**EXERCISE AIM:**
Which lines of the records below contain the word "chevron"? Copy each of them out.

**DATA FOR THE TASK:**
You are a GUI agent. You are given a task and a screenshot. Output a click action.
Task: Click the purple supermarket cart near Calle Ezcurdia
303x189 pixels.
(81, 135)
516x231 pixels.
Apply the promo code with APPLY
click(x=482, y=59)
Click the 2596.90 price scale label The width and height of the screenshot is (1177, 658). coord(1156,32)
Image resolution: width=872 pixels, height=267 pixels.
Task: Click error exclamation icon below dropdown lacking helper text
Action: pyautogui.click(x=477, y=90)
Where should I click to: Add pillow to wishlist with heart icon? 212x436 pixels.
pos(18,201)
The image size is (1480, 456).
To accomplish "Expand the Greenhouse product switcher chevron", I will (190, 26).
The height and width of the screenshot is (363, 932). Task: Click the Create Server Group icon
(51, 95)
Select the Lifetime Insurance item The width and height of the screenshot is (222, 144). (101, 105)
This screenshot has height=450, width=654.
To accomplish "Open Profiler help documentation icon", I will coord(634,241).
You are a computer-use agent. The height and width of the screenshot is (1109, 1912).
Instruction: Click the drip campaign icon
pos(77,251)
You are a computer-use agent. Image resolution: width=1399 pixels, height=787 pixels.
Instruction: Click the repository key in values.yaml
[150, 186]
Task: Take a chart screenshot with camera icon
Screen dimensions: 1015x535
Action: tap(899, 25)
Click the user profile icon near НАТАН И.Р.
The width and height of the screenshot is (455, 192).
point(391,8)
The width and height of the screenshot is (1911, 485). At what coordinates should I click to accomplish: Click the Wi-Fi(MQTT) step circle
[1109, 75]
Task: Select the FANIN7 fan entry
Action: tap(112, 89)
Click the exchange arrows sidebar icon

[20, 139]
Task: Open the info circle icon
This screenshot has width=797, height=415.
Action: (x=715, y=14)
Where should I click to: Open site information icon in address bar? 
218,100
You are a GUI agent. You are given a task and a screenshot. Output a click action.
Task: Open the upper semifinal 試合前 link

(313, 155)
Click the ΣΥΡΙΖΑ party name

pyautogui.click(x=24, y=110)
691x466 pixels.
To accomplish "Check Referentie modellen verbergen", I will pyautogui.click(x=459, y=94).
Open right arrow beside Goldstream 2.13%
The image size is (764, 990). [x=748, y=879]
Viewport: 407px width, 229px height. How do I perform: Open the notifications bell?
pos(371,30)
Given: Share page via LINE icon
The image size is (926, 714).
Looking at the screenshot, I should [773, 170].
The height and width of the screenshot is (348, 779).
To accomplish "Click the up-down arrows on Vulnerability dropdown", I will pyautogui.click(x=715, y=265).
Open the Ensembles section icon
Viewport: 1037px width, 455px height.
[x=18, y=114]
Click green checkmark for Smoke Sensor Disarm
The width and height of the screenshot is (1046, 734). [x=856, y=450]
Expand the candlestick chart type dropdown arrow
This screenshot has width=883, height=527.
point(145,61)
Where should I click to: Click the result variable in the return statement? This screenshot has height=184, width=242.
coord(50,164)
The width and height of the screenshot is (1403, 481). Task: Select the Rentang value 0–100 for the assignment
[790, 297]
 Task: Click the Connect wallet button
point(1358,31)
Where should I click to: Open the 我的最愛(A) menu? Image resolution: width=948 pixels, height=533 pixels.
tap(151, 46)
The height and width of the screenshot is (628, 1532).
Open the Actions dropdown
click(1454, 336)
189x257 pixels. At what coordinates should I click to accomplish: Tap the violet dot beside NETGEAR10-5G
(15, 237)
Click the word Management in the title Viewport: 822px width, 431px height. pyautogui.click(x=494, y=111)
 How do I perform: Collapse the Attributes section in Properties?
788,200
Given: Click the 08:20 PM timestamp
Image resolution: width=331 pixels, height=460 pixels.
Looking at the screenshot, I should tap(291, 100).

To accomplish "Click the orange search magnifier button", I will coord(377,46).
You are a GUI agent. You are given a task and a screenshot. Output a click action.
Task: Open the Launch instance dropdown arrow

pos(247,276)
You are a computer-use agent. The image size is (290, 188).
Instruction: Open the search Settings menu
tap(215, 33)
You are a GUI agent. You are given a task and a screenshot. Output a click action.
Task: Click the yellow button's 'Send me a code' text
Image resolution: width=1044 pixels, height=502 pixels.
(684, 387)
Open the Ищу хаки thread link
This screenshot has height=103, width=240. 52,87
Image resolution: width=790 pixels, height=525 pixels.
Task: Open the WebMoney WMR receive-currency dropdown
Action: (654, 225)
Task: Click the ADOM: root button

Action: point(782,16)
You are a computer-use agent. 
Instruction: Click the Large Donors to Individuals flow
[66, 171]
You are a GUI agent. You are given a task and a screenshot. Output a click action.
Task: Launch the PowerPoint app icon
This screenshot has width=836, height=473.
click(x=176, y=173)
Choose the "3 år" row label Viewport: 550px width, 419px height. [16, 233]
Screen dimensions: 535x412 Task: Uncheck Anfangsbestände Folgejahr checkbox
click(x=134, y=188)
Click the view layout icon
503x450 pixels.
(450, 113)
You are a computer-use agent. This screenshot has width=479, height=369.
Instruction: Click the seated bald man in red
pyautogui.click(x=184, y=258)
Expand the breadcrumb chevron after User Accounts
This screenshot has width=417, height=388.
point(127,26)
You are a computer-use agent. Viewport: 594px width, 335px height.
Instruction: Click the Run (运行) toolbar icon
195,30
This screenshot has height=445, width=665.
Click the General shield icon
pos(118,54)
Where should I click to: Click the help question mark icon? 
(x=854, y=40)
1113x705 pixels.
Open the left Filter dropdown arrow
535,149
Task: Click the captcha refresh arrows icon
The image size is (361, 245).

**ANSWER SPACE:**
To accomplish "Expand the Greenhouse product switcher chevron", I will (190, 26).
Expand the breadcrumb chevron after User Accounts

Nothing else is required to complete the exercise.